Copy out the records so that each line matches the original.

[[ ENTRIES SUPPLIED, beginning ]]

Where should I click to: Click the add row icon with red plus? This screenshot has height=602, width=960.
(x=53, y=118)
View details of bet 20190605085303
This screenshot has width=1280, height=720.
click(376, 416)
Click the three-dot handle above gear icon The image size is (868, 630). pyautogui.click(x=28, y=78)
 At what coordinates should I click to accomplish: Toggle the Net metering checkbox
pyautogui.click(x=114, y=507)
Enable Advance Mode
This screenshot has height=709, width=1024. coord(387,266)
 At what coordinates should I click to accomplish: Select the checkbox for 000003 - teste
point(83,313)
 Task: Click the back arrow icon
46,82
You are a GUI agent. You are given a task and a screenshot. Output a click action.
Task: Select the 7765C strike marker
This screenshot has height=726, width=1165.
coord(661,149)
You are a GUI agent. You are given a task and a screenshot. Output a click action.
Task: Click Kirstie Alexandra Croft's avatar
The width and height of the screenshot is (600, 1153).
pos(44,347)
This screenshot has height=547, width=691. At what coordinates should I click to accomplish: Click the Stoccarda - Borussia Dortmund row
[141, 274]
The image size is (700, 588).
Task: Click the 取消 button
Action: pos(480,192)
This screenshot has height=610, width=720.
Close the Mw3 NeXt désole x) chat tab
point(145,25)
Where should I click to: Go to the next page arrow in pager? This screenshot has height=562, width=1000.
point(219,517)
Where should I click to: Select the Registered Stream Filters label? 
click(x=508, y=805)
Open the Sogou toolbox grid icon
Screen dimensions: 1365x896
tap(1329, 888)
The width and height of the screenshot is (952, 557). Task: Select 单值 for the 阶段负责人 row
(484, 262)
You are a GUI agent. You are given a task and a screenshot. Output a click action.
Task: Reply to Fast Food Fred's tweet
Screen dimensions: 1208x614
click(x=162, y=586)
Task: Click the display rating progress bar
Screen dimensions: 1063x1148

[[ ENTRIES SUPPLIED, end ]]

RESPONSE TO THIS TASK >>
Where should I click to: Click the add row icon with red plus? This screenshot has height=602, width=960.
(x=53, y=118)
View details of bet 20190605085303
This screenshot has width=1280, height=720.
click(376, 416)
Click the three-dot handle above gear icon The image size is (868, 630). pyautogui.click(x=28, y=78)
 At what coordinates should I click to accomplish: Toggle the Net metering checkbox
pyautogui.click(x=114, y=507)
Enable Advance Mode
This screenshot has height=709, width=1024. coord(387,266)
 At what coordinates should I click to accomplish: Select the checkbox for 000003 - teste
point(83,313)
 Task: Click the back arrow icon
46,82
You are a GUI agent. You are given a task and a screenshot. Output a click action.
Task: Select the 7765C strike marker
This screenshot has height=726, width=1165.
coord(661,149)
You are a GUI agent. You are given a task and a screenshot. Output a click action.
Task: Click Kirstie Alexandra Croft's avatar
The width and height of the screenshot is (600, 1153).
pos(44,347)
This screenshot has height=547, width=691. At what coordinates should I click to accomplish: Click the Stoccarda - Borussia Dortmund row
[141, 274]
The image size is (700, 588).
Task: Click the 取消 button
Action: pos(480,192)
This screenshot has height=610, width=720.
Close the Mw3 NeXt désole x) chat tab
point(145,25)
Where should I click to: Go to the next page arrow in pager? This screenshot has height=562, width=1000.
point(219,517)
Where should I click to: Select the Registered Stream Filters label? 
click(x=508, y=805)
Open the Sogou toolbox grid icon
Screen dimensions: 1365x896
tap(1329, 888)
The width and height of the screenshot is (952, 557). Task: Select 单值 for the 阶段负责人 row
(484, 262)
You are a GUI agent. You are given a task and a screenshot. Output a click action.
Task: Reply to Fast Food Fred's tweet
Screen dimensions: 1208x614
click(x=162, y=586)
Task: Click the display rating progress bar
Screen dimensions: 1063x1148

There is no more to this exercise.